About 243 residential properties have been sealed across the city for defaulting on the repayment of bank loan instalments. The financial institutions and banks had sanctioned loan for the 243 projects to the tune of Rs 101 crore.
Sources said that the banks and financial institutions approached the district collector and submitted a memorandum demanding to take action against the loan defaulters under the Securitization and Reconstruction of Financial Assets and Enforcement of Security Interest (SARFAESI) Act, 2002 few days ago.

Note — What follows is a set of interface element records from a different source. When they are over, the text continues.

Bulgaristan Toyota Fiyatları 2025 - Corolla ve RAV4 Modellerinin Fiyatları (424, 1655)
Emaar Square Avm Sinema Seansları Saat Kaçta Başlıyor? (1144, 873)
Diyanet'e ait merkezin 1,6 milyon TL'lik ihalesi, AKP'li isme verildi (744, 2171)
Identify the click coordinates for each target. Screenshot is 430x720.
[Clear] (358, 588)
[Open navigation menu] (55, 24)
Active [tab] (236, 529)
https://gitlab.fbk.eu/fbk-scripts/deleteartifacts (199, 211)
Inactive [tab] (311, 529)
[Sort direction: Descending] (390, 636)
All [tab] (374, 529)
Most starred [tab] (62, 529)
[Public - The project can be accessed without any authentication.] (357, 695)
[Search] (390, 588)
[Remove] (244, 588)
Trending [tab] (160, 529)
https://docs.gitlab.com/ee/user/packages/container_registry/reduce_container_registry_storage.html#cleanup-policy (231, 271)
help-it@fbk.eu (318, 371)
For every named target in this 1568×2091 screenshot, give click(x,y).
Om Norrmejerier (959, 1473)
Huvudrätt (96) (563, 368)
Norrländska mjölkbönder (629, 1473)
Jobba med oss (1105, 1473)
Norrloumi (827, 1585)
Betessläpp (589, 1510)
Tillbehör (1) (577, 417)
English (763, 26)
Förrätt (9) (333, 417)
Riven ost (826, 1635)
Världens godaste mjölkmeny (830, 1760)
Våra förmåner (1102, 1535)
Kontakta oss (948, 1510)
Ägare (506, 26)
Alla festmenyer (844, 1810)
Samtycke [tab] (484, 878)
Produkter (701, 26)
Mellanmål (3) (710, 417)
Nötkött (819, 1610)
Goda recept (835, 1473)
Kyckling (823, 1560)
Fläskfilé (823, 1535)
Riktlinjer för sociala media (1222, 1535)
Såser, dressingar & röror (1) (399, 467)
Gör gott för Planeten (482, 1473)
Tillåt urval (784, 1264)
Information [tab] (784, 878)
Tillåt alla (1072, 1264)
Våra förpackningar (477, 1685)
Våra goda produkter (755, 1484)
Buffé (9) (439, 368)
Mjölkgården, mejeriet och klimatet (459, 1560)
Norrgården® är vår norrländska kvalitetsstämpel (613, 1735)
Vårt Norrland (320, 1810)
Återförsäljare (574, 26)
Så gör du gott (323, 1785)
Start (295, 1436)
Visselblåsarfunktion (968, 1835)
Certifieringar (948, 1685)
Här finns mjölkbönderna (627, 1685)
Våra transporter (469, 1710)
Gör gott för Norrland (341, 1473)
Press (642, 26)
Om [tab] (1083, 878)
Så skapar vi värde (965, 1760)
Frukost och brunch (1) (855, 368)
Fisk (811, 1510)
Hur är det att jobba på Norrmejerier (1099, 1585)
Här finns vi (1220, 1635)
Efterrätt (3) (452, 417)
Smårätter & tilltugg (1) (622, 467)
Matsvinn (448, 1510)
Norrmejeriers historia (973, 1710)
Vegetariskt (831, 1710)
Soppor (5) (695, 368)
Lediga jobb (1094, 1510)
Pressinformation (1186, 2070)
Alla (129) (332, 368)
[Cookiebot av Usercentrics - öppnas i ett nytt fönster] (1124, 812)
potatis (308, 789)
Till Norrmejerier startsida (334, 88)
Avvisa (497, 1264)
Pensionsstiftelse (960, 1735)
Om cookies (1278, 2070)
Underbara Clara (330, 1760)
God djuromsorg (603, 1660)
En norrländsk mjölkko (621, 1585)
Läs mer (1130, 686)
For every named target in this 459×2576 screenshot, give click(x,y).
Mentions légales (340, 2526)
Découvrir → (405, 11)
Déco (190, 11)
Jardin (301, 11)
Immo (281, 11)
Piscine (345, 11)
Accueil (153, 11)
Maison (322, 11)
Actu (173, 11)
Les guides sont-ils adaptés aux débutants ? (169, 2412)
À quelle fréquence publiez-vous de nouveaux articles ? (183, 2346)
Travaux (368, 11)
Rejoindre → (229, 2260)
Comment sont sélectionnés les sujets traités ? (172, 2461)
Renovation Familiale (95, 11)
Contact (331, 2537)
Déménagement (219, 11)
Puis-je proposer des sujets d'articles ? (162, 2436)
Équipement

The district collector’s office agreed to take action and issued notices under the SARFAESI Act to recover the bad loans. The loan defaulters had mortgaged their properties to purchase new properties on loan from the financial institutions.
WHAT IS SARFAESI ACT
SARFAESI ACT is a legislation that helps financial institutions to ensure asset quality in multiple ways. This means that the Act was framed to address the problem of NPAs (Non-Performing Assets) or bad assets through different processes and mechanisms. The SARFAESI Act gives detailed provisions for the formation and activities of Asset Securitization Companies (SCs)and Reconstruction Companies (RCs). Scope of their activities, capital requirements, funding etc. are given by the Act. RBI is the regulator for these institutions.
As a legal mechanism to insulate assets, the Act addresses the interests of secured creditors (like banks). Several provisions of the Act give directives and powers to various institutions to manage the bad asset problem.